Testo estratto:
LE ODI

Contemporanea al romanzo dell’angoscia di Jacopo e ai Sonetti che prolungano in più composta armonia la complessa risonanza spirituale, è la composizione delle Odi, serena esaltazione della bellezza, scritte, la prima, A Luigia Pallavicina caduta da cavallo, nel 1800, la seconda, All’amica risanata, nel 1802, ma pubblicate in edizione definitiva nel 1803, insieme coi sonetti. Sin dal primo maturare della poesia foscoliana, vediamo così strettamente connessi i suoi due temi fondamentali: da un lato, l’ansia romantica, la passione protesa alla conquista, alla combattiva affermazione nella storia dei più alti valori spirituali, che culminerà nei Sepolcri; dall’altro la nostalgia di un mondo di classica bellezza e di armonia serenatrice, che sarà il motivo centrale delle Grazie. Le Odi sono un inno alla bellezza, sempre minacciata e sempre risorgente, confortatrice dell’aspra vicenda del vivere. Essa è sentita come l’apparire sensibile di un universale e segreta armonia dell’universo, che lo spirito intravede dietro il vorticoso mutare delle forme e dell’esistenza; verso di essa il poeta si protende, esprimendo la volontà di superare le contraddizioni del proprio animo. Il Foscolo rivelava così la sua aspirazione a una composta armonia di spirito e di affetti, seguendo la suggestione del Neoclassicismo. Ma romantica è la nostalgia con cui vive il suo sogno, che non è più, come nei poeti neoclassici, un idillio sereno della fantasia, ma sublimazione d’una esperienza drammatica. Questo è il significato profondo dell’esaltazione della bellezza che ritroviamo nelle Odi, e che ritroveremo, ben più matura, nelle Grazie. Ma nelle Odi questo motivo si fa faticosamente strada attraverso immagini neoclassiche ancora convenzionali. Così, il rifugiarsi del poeta nel mondo antico dei vivi, sentito come un mondo di composto e intatto splendore, dà alla poesia un tono elegante  ma non sempre profondo, una luminosità un po’ fredda, una perfezione a volte astratta. La grande poesia fosco liana è sintesi di passione romantica e di classica compostezza; di <<passione divorante>>, com’egli diceva, e di <<pacata meditazione>>. Solo a tratti ci è dato nelle Odi di ritrovare questo equilibrio; certo più nella seconda, nella quale appare un altro mito fondamentale del Foscolo, quello della poesia fondatrice ed esternatrice dei valori umani.

A Luigia Pallavicina caduta da cavallo

Il Foscolo compose quest’ode nel 1800, quando era a Genova, capitano dell’esercito napoleonico, comandato dal Massena e assediato dagli austro – russi. Lo spunto è dato da un fatto di cronaca: una gentildonna, Luigia Pallavicini, cadde da cavallo ed ebbe il viso sfigurato. Ma il dramma è escluso dal sereno fluire dell’ode; il poeta trasferisce l’evento contingente in un’aura favolosa e remota: il mito di Adone, simbolo della caducità della bellezza individuale, e quello di Artemide, simbolo dell’eternità della bellezza universale, lo innalzano a un significato più alto. Il Foscolo  celebra qui non una donna, ma la bellezza espressione d’una suprema armonia del mondo, come abbiamo visto; ma solo a tratti riesce a sollevarsi dal tono settecentescamente galante a una più profonda significazione.

Voci di dati:
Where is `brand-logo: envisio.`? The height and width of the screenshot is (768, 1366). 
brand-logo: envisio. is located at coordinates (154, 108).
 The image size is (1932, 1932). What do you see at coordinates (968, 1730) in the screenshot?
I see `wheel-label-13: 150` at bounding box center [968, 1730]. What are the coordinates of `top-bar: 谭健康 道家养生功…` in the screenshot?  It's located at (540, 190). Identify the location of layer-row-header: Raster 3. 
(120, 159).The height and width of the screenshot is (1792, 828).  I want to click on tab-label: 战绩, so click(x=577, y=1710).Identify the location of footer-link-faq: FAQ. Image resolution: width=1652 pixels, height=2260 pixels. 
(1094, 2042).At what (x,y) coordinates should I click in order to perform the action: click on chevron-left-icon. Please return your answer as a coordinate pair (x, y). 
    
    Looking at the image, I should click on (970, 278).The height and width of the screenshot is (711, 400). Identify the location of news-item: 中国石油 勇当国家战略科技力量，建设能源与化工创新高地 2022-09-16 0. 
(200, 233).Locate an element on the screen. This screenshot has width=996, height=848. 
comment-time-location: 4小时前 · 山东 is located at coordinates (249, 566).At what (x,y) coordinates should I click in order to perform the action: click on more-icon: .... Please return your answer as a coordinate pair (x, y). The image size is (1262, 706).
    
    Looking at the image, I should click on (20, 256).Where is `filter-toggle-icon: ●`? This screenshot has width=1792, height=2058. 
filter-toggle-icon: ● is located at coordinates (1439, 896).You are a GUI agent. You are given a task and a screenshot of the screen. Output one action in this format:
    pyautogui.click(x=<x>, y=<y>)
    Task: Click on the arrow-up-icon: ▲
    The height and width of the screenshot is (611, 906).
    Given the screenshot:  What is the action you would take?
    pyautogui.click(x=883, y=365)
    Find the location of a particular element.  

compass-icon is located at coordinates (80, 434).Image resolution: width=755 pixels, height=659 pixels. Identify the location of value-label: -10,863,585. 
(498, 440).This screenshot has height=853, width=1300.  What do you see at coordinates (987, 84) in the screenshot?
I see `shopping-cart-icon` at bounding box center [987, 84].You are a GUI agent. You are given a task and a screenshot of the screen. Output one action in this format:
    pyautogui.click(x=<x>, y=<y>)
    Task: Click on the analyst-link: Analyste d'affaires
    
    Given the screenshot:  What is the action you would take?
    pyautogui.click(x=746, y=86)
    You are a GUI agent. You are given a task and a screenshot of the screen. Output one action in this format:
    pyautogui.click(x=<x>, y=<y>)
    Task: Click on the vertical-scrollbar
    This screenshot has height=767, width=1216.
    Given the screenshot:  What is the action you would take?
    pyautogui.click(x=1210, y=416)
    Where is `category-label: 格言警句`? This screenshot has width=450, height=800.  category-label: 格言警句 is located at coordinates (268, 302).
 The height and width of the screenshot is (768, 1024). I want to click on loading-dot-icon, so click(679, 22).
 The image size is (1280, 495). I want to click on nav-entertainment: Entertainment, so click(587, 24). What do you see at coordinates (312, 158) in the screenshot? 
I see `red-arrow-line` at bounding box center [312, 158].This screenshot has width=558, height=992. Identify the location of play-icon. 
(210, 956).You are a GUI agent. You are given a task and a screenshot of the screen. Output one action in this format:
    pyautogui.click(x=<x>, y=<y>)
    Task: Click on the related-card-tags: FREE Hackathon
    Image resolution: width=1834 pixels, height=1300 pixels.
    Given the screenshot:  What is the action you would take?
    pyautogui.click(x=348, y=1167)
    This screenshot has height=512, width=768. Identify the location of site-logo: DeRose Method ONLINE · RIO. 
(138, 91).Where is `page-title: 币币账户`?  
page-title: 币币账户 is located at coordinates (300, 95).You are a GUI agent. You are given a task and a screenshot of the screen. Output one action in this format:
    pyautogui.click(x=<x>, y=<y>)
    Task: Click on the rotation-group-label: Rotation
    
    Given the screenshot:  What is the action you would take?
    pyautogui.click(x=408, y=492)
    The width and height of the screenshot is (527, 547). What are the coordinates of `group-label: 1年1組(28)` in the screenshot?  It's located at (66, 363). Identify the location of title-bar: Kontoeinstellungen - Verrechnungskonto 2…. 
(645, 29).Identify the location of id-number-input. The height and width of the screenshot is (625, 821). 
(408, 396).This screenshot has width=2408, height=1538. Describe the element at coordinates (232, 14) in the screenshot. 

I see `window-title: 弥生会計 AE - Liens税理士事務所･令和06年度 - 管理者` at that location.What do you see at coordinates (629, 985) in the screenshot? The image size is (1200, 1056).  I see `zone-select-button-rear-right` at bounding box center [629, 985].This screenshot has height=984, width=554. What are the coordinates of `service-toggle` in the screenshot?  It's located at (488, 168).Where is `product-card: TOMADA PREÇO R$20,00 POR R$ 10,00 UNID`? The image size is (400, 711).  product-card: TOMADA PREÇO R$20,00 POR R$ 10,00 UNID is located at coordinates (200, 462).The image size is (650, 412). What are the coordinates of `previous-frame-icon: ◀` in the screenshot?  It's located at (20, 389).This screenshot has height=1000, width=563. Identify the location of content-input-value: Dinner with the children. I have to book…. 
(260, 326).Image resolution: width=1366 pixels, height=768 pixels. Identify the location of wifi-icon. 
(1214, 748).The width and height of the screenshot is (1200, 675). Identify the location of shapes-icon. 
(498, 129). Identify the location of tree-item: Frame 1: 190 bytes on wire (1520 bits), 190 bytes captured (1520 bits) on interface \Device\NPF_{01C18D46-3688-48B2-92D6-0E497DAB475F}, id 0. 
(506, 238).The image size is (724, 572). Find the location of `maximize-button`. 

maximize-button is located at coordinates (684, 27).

Esercizi:
**a.** Riporta dal testo sulle Odi il passo da "Il Foscolo compose" a "più profonda significazione.".
**b.** Traduci in inglese questa frase del testo sulle Odi: "Le Odi sono un inno alla bellezza, sempre minacciata e sempre risorgente, confortatrice dell’aspra vicenda del vivere."
**c.** Secondo il testo sulle Odi, dove si trovava il Foscolo quando compose l'ode A Luigia Pallavicina caduta da cavallo?
Rispondi servendoti soltanto del testo sulle Odi.

Risposte:
**a.**
Il Foscolo compose quest’ode nel 1800, quando era a Genova, capitano dell’esercito napoleonico, comandato dal Massena e assediato dagli austro – russi. Lo spunto è dato da un fatto di cronaca: una gentildonna, Luigia Pallavicini, cadde da cavallo ed ebbe il viso sfigurato. Ma il dramma è escluso dal sereno fluire dell’ode; il poeta trasferisce l’evento contingente in un’aura favolosa e remota: il mito di Adone, simbolo della caducità della bellezza individuale, e quello di Artemide, simbolo dell’eternità della bellezza universale, lo innalzano a un significato più alto. Il Foscolo  celebra qui non una donna, ma la bellezza espressione d’una suprema armonia del mondo, come abbiamo visto; ma solo a tratti riesce a sollevarsi dal tono settecentescamente galante a una più profonda significazione.

**b.** The Odes are a hymn to beauty, ever threatened and ever rising again, a comfort in the harsh ordeal of living.

**c.** A Genova, come capitano dell'esercito napoleonico.